Document extract.
+ + + + +

Blue lasers have applications in many areas ranging from opto-electronic data storage at high-density to medical
applications. Until the mid 1990s, blue lasers were large and expensive gas laser instruments
which relied on population inversion in rare gas mixtures and needed high currents
and strong cooling. In the mid 1990s Shuji Nakamura at Nichia
Chemical Industries in Anan (Tokushima-ken, Japan), made a series of inventions and developed commercially viable blue and
violet semiconductor lasers based on gallium
nitride compound sectors by using quantum wells or quantum dots spontaneously formed via self-assembly. This invention
enabled the development of small, convenient and low priced blue, violet and ultraviolet UV
lasers which had not been available before and opened the way for applications such as high-density HD
DVD data storage and Blu-ray discs. The shorter wavelength allows it to read discs
containing much more information.
Blue laser light usually has a relatively low input-to-power efficiency. Blue lasers usually operate at around 472 nanometers.
A blue DPSS laser is an alternative to a blue semiconductor laser. They most often lase at 473 nm, which is produced by frequency doubling of 946 nm laser radiation from a diode-pumped Nd:YAG or Nd:YVO4 crystal. For high output power BBO crystals are used as frequency doublers. For lower optical powers, KTP or periodically poled KTP (PPKTP) crystals are used.

+ + + + +

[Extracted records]
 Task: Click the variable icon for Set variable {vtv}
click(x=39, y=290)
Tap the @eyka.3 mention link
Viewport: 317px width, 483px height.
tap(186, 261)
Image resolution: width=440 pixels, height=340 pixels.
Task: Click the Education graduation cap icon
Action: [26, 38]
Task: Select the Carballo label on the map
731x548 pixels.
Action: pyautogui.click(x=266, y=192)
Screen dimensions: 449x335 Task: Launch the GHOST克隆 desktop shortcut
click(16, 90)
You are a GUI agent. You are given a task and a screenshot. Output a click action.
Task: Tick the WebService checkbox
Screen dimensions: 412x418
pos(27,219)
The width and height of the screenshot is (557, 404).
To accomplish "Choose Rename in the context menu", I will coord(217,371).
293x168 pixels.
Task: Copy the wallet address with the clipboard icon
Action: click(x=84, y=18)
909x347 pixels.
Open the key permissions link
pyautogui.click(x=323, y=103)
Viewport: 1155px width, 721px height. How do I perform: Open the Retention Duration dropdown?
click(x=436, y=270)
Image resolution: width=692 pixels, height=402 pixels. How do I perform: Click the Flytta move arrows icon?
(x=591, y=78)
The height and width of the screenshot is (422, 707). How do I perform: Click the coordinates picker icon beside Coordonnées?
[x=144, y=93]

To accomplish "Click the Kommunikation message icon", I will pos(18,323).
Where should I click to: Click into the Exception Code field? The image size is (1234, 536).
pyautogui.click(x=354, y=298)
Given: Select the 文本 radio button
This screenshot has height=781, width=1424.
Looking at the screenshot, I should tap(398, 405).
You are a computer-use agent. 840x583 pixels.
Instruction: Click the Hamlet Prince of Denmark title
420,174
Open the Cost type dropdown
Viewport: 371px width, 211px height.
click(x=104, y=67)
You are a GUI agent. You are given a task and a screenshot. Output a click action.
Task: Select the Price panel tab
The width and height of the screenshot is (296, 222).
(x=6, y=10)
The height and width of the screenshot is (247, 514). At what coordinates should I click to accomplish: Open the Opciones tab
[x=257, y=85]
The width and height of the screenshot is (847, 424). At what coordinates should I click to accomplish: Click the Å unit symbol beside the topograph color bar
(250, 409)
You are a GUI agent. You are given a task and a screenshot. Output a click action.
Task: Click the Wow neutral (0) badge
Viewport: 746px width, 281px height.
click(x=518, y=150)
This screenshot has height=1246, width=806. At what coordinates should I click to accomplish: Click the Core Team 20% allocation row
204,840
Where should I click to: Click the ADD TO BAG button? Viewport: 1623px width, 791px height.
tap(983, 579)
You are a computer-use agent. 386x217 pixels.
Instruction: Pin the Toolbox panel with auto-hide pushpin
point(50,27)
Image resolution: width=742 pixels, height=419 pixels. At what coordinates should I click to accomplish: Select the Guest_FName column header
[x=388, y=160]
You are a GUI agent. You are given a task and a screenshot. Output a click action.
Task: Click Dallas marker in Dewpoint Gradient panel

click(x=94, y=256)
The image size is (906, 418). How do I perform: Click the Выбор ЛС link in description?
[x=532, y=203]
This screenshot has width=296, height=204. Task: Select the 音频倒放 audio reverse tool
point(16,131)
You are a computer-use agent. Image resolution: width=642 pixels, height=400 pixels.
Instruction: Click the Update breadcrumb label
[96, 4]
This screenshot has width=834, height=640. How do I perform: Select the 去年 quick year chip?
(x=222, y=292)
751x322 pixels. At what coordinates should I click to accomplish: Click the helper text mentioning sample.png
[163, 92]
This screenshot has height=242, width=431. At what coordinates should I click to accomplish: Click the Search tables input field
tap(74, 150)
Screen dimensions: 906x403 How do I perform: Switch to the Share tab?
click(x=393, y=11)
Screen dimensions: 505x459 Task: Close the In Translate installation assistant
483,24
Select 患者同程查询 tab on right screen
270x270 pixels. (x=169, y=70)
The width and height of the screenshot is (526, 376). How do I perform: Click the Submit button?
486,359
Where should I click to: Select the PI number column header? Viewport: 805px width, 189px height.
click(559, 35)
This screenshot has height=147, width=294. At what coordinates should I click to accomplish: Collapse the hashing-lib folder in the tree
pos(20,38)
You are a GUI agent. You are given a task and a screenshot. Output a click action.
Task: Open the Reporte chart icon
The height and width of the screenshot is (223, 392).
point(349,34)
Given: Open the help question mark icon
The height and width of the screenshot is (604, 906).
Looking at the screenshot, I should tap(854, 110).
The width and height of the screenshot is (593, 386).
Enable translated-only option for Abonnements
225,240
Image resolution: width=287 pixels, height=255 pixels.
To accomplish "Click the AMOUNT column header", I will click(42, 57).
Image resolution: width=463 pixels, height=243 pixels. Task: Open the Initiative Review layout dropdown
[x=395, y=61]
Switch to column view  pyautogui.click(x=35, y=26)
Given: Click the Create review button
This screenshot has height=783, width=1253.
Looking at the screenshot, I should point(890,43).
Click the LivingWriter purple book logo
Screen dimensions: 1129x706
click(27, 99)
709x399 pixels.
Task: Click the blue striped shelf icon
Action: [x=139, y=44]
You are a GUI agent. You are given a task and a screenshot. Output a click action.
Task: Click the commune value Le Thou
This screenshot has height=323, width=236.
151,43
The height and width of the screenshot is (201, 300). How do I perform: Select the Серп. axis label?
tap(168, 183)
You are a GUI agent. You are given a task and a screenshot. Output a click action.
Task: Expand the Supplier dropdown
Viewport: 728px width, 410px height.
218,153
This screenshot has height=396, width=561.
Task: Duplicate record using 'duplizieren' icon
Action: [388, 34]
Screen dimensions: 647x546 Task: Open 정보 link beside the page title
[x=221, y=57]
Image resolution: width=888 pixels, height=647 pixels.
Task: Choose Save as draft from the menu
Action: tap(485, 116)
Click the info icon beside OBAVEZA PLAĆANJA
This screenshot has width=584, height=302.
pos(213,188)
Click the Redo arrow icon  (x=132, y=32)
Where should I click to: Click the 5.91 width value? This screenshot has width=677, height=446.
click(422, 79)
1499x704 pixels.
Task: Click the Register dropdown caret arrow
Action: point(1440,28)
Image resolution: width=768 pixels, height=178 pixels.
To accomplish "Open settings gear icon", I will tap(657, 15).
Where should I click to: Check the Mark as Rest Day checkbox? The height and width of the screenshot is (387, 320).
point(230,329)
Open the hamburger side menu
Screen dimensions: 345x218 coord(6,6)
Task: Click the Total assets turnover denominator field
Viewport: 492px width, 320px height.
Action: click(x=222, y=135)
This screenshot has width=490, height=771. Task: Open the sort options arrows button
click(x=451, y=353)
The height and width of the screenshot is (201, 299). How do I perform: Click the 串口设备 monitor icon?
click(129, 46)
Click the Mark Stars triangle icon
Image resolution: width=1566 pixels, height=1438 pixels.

+ + + + +

Exercise. Extract the complete text on blue lasers from above, reproducing it word for word without any change.

Answer section.
Blue lasers have applications in many areas ranging from opto-electronic data storage at high-density to medical
applications. Until the mid 1990s, blue lasers were large and expensive gas laser instruments
which relied on population inversion in rare gas mixtures and needed high currents
and strong cooling. In the mid 1990s Shuji Nakamura at Nichia
Chemical Industries in Anan (Tokushima-ken, Japan), made a series of inventions and developed commercially viable blue and
violet semiconductor lasers based on gallium
nitride compound sectors by using quantum wells or quantum dots spontaneously formed via self-assembly. This invention
enabled the development of small, convenient and low priced blue, violet and ultraviolet UV
lasers which had not been available before and opened the way for applications such as high-density HD
DVD data storage and Blu-ray discs. The shorter wavelength allows it to read discs
containing much more information.
Blue laser light usually has a relatively low input-to-power efficiency. Blue lasers usually operate at around 472 nanometers.
A blue DPSS laser is an alternative to a blue semiconductor laser. They most often lase at 473 nm, which is produced by frequency doubling of 946 nm laser radiation from a diode-pumped Nd:YAG or Nd:YVO4 crystal. For high output power BBO crystals are used as frequency doublers. For lower optical powers, KTP or periodically poled KTP (PPKTP) crystals are used.